# Selected excerpt:
□ □ □
In this example, we use a basic `for` loop to iterate over the 'Name' column of our DataFrame. Inside the loop, we print a greeting for each name.

In [27]:
for i in range(5):
    print(f"These are numbers in a range, {i}")
print("")
for i in range(1,5):
    print(f"These are numbers in a range, {i}")
print("")
for i in range(0,10,2):
    print(f"These are numbers in a range, {i}")



These are numbers in a range, 0
These are numbers in a range, 1
These are numbers in a range, 2
These are numbers in a range, 3
These are numbers in a range, 4

These are numbers in a range, 1
These are numbers in a range, 2
These are numbers in a range, 3
These are numbers in a range, 4

These are numbers in a range, 0
These are numbers in a range, 2
These are numbers in a range, 4
These are numbers in a range, 6
These are numbers in a range, 8


In [None]:
# Example of a basic for loop to print names from the dataset
for name in example_df['Name']:
    print(f"Hello, {name}!")

#### Example 2: Nested For Loop

In this example, we use a nested `for` loop: the outer loop iterates through names, and the inner loop iterates through each character of the current name. This demonstrates how loops can be nested within each other for more complex operations.

In [None]:
# Example of a nested for loop to print each character of each name
for name in example_df['Name']:
    print(f"Name: {name}")
    for char in name:
        print(f"  Character: {char}")

## Introduction to Functions

### Basics of Functions

In [None]:
def filter_by_age(df, min_age, max_age):
    return df[(df['Age'] >= min_age) & (df['Age'] <= max_age)]

# Apply the function to the example dataset
filter_by_age(example_df, 30, 40)


## Introduction to Lambda Functions

### Basics of Lambda Functions

Lambda functions are often used for quick, inline operations on DataFrames. They are defined using the `lambda` keyword.

### How to Use Them

In [None]:
# Example 1: Using lambda to square the 'Age' column
df['Age_squared'] = df['Age'].apply(lambda x: x ** 2)
print(df)

# Example 2: Using lambda with `filter` to get Names of people older than 30
older_than_30 = list(filter(lambda x: x > 30, df['Age']))
print(older_than_30)

# Example 3: Using lambda to create a new column with length of names
df['Name_length'] = df['Name'].apply(lambda x: len(x))
print(df)

## Introduction to Dictionaries

### Basics of Dictionaries


In the context of DataFrames, dictionaries are often used for renaming columns, mapping values, and more.

### Creating and Manipulating Dictionaries

In [28]:
# Example 1: Renaming columns using a dictionary
df.rename(columns={{'Name': 'Full Name', 'Age': 'Age in Years'}}, inplace=True)
□ □ □
# Brief:
Write out everything from "### Basics of Functions" down to "filter_by_age(example_df, 30, 40)" of the tutorial excerpt, switching each "filter_by_age" to "select_by_age". The listing that follows is drawn from a separate source.

# Given information:
□ □ □
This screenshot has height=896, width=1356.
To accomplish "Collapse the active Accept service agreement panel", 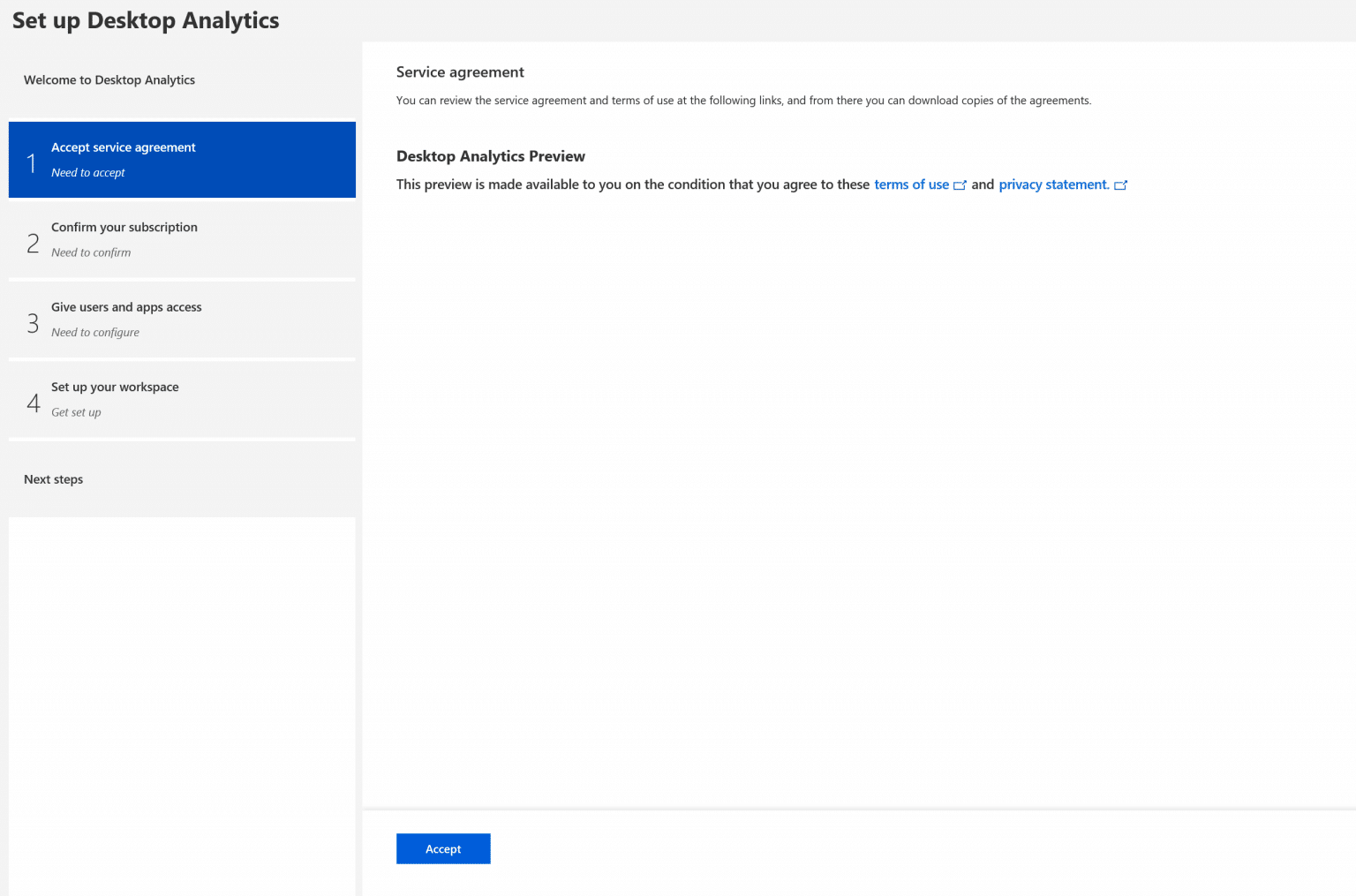I will (x=182, y=160).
□ □ □
# Final answer:
### Basics of Functions

In [None]:
def select_by_age(df, min_age, max_age):
    return df[(df['Age'] >= min_age) & (df['Age'] <= max_age)]

# Apply the function to the example dataset
select_by_age(example_df, 30, 40)